The council stated that numerous incursions had repeatedly occurred, often during the night, on green spaces in its possession. The encampments comprised between eight and 15 vehicles and mobile homes as well as animals, including horses. The council said these incidents had caused significant disruption to local residents’ enjoyment of public spaces, parks and sports facilities, and raised issues over criminal acts and anti-social behaviour.
The local authority was particularly concerned about potential disruption to planned public events. It reported that damage had been caused while the encampments were in place and when they moved on, that human, domestic and industrial waste had been left behind and that there had been extreme examples of fly-tipping for profit, causing a health hazard and incurring significant costs.

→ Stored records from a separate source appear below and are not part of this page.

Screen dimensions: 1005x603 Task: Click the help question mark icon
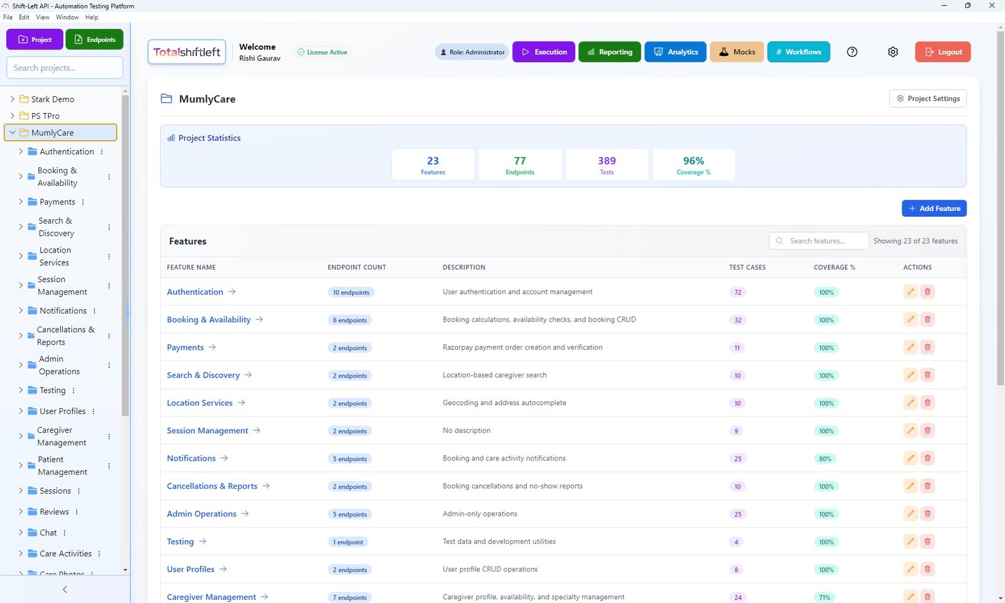pos(852,52)
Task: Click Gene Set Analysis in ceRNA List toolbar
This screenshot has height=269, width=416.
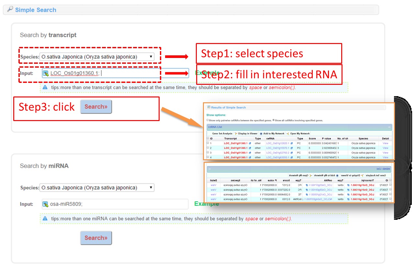Action: point(222,133)
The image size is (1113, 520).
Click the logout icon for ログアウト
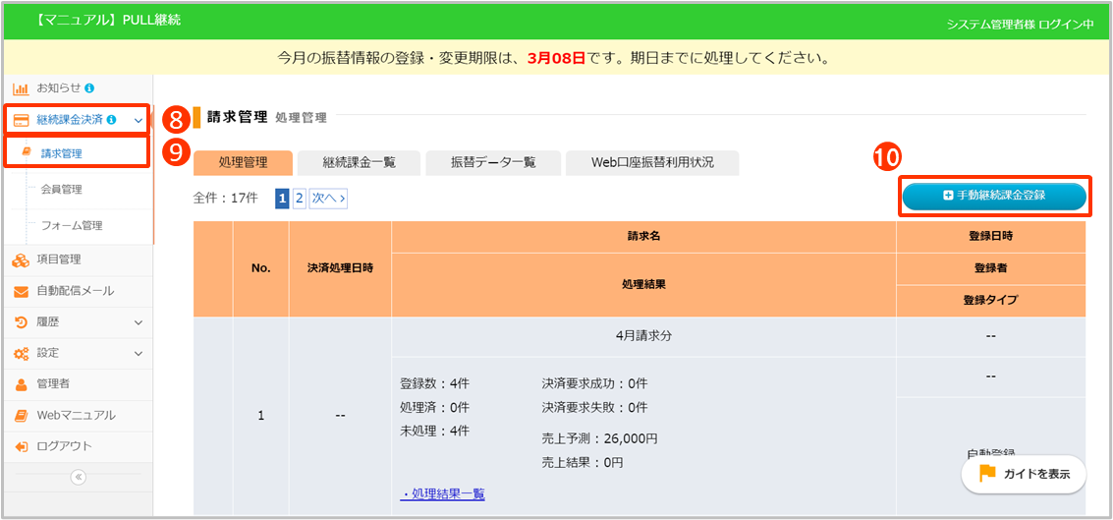pyautogui.click(x=20, y=446)
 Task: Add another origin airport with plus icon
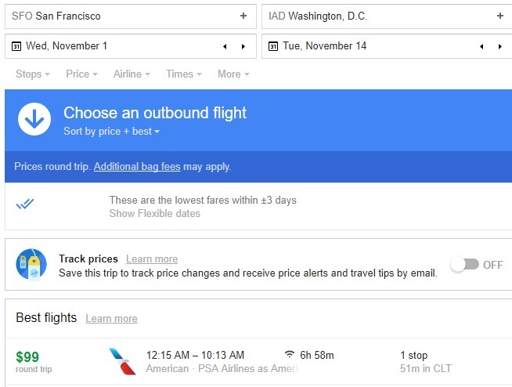point(243,16)
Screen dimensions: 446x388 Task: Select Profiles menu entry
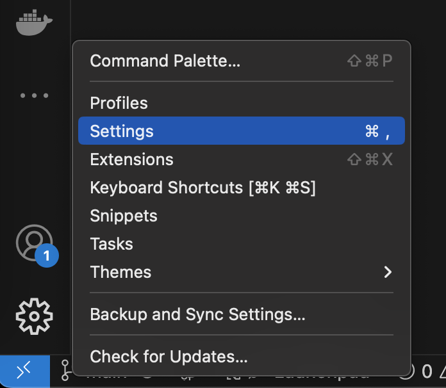[119, 103]
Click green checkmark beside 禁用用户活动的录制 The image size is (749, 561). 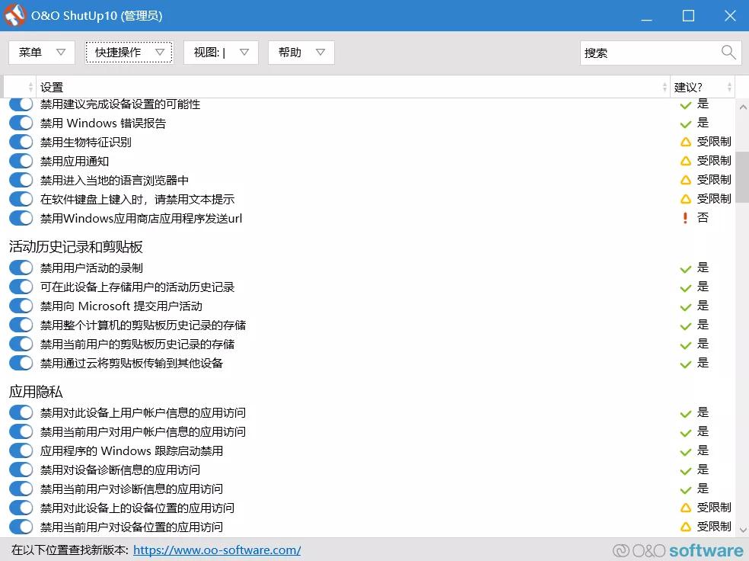click(685, 268)
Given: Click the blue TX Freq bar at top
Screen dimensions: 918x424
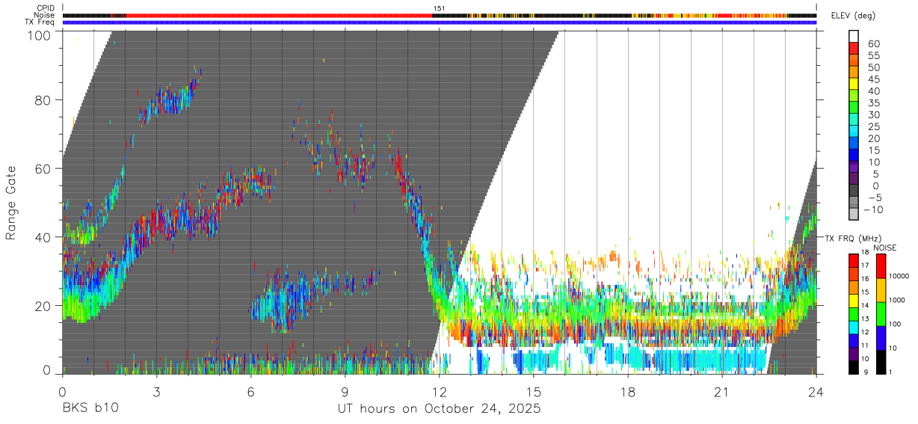Looking at the screenshot, I should coord(440,22).
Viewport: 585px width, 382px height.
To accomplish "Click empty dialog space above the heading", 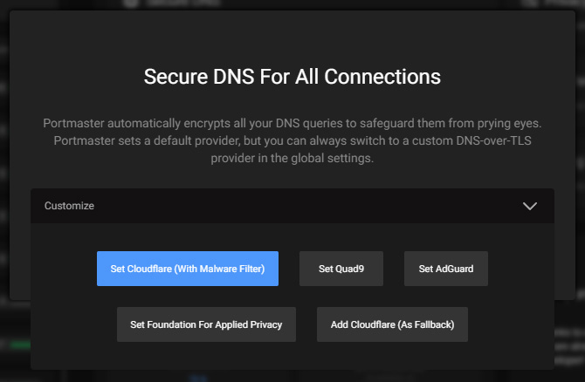I will click(293, 38).
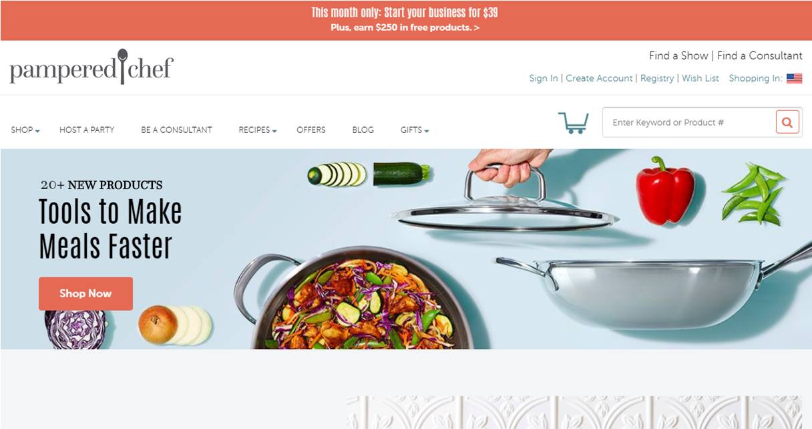Click the Find a Consultant link
The image size is (812, 429).
point(760,55)
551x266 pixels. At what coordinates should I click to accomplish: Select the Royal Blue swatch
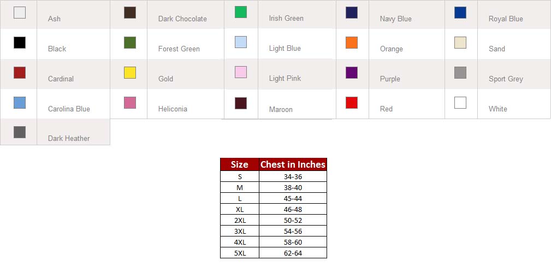(x=460, y=13)
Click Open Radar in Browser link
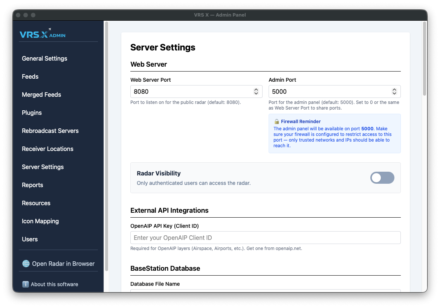440x308 pixels. click(63, 264)
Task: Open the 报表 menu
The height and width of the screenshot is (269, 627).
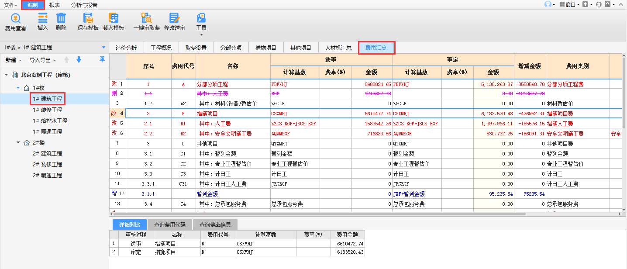Action: point(55,5)
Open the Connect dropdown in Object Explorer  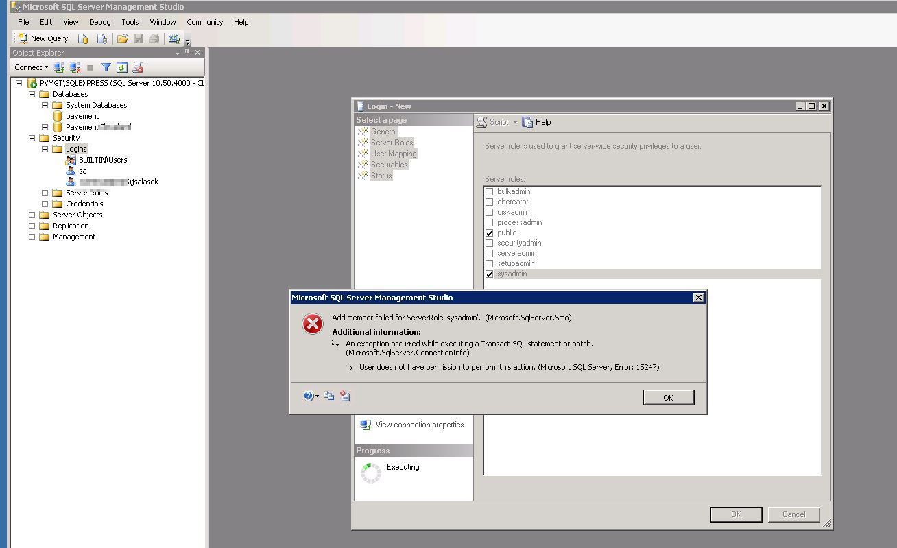tap(32, 67)
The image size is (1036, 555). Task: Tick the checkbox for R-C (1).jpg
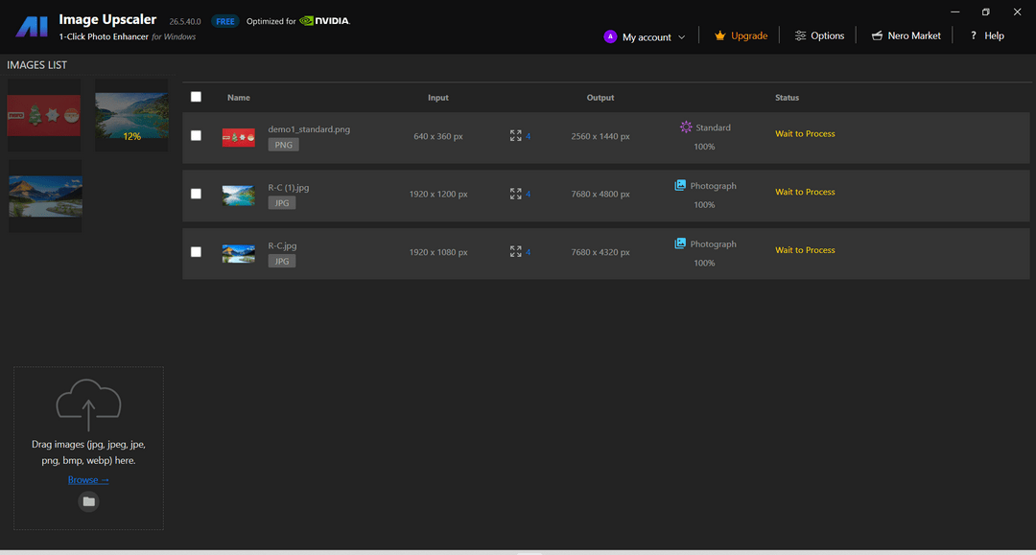click(196, 194)
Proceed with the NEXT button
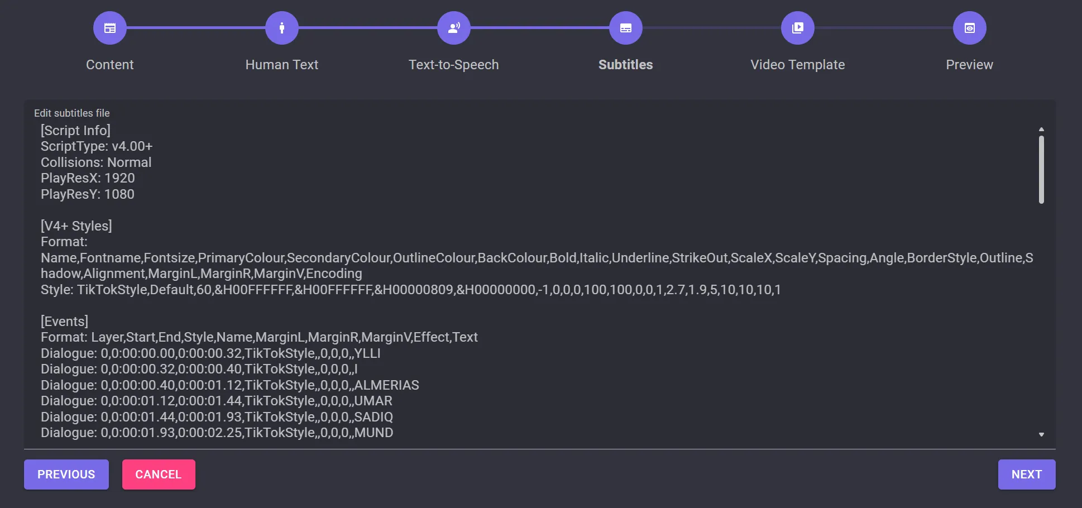 tap(1026, 475)
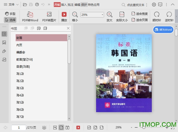Activate the 选择 selection tool
This screenshot has width=178, height=132.
coord(10,20)
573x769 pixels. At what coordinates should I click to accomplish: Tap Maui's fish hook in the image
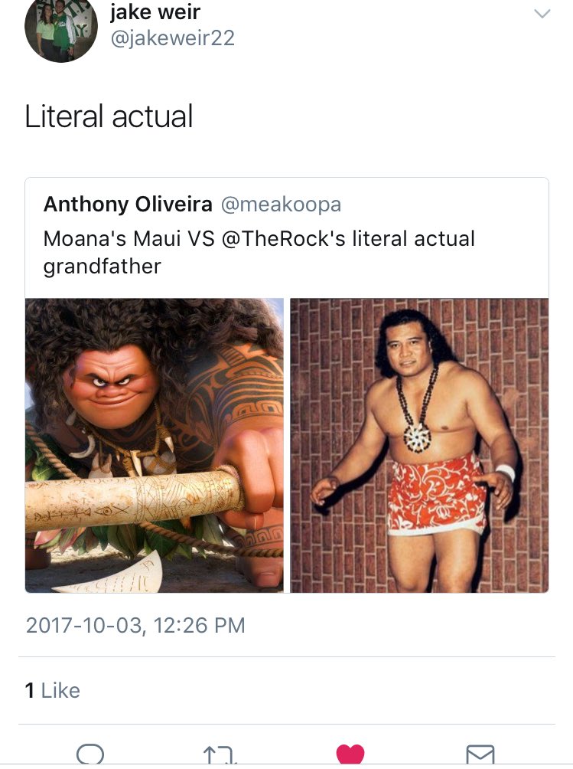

Judge Coe QC was satisfied that an interim injunction had been properly served and the return date had given anyone who wanted to attend the hearing sufficient notice. The judge was satisfied that applications for possession of the land had not been effective in resolving the ongoing problem, and that an injunction was the appropriate course for the future protection of green spaces.
It was therefore appropriate to make a prohibitory order against persons unknown, the court held. It accepted that the council was seeking to restrain criminal activity that disrupted use of the land, caused loss of amenity, produced hazardous waste and incurred costs. The balance of convenience was overwhelmingly and firmly in favour of granting the injunction for a period of three years, the judge held.